→ Work request: Look through the records below and say how many lines include "color". Give only that number.

Records to use Start Marker

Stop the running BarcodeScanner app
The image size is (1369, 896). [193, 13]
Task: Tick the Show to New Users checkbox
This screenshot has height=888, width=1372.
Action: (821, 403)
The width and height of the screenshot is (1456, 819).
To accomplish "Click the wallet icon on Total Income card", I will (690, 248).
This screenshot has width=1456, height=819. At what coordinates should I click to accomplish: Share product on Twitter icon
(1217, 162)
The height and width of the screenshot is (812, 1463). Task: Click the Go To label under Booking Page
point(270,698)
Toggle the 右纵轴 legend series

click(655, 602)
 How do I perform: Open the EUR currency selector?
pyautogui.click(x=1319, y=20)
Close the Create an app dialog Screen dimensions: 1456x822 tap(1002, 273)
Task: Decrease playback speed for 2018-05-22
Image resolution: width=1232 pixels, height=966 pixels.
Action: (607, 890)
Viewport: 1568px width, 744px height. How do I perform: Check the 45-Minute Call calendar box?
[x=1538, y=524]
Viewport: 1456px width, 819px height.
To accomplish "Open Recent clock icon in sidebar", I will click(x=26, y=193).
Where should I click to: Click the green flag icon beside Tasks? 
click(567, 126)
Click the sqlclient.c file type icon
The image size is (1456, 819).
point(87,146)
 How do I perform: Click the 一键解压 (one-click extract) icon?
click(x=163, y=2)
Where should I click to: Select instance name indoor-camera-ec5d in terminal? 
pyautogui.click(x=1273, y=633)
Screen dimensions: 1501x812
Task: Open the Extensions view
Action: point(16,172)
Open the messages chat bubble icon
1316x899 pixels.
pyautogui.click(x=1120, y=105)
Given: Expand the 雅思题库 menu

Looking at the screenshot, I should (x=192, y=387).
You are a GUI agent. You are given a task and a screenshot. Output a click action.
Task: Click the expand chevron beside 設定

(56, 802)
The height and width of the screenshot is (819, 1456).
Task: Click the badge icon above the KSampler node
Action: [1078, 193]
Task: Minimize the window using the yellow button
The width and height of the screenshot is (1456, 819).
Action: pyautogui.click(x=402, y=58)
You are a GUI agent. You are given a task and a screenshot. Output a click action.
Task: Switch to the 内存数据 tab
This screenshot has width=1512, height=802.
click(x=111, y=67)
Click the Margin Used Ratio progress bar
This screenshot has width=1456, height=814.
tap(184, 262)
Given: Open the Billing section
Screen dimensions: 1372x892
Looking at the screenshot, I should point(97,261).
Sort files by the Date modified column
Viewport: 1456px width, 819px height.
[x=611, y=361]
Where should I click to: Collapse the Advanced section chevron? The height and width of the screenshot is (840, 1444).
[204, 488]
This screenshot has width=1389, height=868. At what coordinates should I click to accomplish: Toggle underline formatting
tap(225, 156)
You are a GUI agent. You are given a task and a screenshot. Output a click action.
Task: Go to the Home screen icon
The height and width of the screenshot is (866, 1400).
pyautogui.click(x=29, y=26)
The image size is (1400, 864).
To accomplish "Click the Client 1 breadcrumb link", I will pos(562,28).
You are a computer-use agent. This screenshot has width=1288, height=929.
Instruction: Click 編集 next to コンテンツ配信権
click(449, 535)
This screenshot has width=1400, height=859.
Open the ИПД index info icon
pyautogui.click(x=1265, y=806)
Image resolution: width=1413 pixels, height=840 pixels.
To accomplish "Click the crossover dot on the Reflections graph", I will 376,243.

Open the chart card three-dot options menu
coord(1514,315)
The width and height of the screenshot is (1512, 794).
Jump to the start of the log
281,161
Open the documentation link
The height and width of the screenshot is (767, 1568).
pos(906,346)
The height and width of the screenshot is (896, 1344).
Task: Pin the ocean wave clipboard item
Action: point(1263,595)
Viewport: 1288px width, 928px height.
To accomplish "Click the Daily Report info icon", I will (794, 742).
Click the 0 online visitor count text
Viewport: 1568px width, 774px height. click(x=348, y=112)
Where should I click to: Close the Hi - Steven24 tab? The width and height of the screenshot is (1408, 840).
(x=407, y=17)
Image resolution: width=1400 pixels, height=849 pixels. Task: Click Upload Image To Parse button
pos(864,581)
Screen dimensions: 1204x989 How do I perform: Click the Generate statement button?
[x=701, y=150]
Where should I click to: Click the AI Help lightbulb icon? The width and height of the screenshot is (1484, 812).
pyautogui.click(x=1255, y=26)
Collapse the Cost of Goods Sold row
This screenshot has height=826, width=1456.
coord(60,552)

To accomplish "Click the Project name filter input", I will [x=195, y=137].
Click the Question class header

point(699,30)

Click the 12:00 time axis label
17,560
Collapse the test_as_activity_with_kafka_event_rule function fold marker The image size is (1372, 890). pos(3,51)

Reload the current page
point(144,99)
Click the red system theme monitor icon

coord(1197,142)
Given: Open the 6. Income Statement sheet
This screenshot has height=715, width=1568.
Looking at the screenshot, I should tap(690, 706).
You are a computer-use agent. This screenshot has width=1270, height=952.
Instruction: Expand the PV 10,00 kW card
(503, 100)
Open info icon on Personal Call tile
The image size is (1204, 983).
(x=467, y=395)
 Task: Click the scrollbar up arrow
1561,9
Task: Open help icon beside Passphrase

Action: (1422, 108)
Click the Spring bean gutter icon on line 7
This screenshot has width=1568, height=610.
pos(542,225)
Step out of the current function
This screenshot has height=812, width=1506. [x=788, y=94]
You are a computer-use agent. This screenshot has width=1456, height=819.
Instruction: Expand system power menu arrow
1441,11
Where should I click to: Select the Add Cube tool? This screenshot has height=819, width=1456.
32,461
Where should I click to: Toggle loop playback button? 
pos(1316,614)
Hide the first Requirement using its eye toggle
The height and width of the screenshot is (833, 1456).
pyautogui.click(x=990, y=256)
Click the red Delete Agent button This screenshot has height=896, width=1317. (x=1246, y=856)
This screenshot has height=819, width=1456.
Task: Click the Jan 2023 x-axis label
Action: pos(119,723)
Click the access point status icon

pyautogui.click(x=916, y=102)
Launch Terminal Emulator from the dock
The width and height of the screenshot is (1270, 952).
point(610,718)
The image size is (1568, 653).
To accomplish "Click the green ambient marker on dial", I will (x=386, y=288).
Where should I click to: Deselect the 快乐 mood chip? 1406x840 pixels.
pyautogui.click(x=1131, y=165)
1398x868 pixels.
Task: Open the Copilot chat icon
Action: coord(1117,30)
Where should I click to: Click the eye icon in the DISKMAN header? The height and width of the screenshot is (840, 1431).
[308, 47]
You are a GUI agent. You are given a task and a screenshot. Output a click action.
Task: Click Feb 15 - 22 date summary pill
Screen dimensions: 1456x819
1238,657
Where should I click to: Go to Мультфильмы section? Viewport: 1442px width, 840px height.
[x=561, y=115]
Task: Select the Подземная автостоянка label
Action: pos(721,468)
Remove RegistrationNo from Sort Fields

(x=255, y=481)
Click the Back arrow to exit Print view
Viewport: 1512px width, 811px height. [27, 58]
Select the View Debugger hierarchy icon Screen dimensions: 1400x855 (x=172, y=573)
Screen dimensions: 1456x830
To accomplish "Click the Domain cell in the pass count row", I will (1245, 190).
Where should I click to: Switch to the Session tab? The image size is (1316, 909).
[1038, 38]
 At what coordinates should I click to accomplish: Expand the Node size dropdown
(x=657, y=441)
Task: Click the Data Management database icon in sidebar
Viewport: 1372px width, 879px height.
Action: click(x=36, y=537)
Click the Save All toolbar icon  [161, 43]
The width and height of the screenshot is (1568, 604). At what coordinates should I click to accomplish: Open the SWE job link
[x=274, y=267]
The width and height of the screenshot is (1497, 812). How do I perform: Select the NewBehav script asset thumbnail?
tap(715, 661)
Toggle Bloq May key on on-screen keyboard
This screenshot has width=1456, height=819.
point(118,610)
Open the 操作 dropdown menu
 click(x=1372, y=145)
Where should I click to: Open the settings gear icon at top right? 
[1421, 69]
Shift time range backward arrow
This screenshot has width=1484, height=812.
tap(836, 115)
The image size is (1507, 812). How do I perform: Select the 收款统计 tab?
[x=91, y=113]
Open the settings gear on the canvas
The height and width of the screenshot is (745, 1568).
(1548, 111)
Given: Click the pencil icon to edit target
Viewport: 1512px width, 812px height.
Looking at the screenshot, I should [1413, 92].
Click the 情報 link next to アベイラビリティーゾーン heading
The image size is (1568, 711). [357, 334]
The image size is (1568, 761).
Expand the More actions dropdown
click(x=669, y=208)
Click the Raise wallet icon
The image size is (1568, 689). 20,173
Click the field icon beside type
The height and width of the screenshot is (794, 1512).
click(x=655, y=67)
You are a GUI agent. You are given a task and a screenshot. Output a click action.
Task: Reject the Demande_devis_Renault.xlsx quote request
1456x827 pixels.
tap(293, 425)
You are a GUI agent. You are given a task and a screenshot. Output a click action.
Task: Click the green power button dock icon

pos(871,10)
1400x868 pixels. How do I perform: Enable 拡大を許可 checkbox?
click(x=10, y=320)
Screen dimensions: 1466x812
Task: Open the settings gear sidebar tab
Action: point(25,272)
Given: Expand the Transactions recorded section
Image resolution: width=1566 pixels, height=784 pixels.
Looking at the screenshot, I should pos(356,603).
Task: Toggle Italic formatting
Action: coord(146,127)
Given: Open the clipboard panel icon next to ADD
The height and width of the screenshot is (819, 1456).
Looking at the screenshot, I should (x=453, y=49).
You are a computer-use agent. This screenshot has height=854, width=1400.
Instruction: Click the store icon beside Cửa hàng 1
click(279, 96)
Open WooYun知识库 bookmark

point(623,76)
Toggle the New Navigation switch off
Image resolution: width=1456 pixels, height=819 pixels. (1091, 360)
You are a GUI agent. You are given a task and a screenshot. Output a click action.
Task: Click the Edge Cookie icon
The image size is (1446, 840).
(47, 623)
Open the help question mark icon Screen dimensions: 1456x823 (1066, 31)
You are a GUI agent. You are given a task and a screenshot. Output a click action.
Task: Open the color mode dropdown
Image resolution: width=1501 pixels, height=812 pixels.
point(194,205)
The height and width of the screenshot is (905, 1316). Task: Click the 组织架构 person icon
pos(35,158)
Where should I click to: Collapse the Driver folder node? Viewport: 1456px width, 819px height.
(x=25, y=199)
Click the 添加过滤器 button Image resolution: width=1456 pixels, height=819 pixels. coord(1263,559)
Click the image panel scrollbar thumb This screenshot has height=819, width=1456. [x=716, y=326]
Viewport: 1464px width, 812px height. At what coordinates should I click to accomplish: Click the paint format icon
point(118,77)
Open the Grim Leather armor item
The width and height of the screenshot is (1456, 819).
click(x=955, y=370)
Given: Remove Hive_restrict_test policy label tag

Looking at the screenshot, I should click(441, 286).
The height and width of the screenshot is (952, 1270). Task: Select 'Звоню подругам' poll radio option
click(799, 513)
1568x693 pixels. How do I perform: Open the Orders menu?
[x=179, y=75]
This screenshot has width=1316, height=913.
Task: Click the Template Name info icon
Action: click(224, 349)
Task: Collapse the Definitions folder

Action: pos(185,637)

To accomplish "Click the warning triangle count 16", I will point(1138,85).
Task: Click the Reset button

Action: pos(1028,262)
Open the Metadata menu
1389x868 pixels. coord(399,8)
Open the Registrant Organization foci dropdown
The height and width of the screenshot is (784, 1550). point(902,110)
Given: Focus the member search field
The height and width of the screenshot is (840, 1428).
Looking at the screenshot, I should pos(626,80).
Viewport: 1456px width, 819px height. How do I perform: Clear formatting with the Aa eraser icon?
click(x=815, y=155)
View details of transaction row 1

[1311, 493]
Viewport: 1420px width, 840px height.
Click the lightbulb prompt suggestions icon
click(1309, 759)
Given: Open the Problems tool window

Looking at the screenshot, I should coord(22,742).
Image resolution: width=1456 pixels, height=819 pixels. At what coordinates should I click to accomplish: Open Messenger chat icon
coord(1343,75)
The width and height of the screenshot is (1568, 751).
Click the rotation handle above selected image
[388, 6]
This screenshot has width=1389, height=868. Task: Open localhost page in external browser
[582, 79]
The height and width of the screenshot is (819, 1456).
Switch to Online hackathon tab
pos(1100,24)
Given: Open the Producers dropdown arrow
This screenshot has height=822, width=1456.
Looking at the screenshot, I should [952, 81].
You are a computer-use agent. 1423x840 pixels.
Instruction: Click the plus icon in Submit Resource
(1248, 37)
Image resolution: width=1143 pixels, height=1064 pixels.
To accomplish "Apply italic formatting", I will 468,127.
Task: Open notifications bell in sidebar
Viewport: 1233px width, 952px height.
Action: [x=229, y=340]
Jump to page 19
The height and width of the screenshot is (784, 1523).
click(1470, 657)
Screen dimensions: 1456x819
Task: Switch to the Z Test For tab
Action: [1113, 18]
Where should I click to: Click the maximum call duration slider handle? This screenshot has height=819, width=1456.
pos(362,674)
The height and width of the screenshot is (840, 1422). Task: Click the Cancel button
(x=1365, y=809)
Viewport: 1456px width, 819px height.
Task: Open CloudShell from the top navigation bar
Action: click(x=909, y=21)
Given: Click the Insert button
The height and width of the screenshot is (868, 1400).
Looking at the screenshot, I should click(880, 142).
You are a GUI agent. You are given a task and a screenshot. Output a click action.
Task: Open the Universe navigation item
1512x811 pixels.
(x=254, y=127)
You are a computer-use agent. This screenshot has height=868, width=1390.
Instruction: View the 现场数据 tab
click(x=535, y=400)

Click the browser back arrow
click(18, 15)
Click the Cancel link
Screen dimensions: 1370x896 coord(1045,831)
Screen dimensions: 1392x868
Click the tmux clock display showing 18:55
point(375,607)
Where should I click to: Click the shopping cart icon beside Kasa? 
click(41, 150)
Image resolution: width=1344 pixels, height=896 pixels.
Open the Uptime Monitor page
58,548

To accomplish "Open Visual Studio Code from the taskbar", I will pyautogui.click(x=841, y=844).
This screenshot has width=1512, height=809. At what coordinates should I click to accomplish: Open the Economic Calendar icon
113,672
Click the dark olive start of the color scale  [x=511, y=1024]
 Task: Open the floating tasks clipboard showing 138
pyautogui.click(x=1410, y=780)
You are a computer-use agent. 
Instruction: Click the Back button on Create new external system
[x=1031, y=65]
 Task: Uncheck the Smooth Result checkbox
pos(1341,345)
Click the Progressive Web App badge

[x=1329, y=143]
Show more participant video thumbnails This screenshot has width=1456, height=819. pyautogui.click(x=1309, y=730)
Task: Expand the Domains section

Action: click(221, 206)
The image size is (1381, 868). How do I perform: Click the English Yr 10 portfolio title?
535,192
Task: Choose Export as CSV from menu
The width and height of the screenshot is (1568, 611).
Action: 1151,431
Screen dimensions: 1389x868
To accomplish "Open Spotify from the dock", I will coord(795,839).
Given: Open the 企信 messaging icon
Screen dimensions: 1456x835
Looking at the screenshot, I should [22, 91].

Records to use End Marker

→ Task output: 2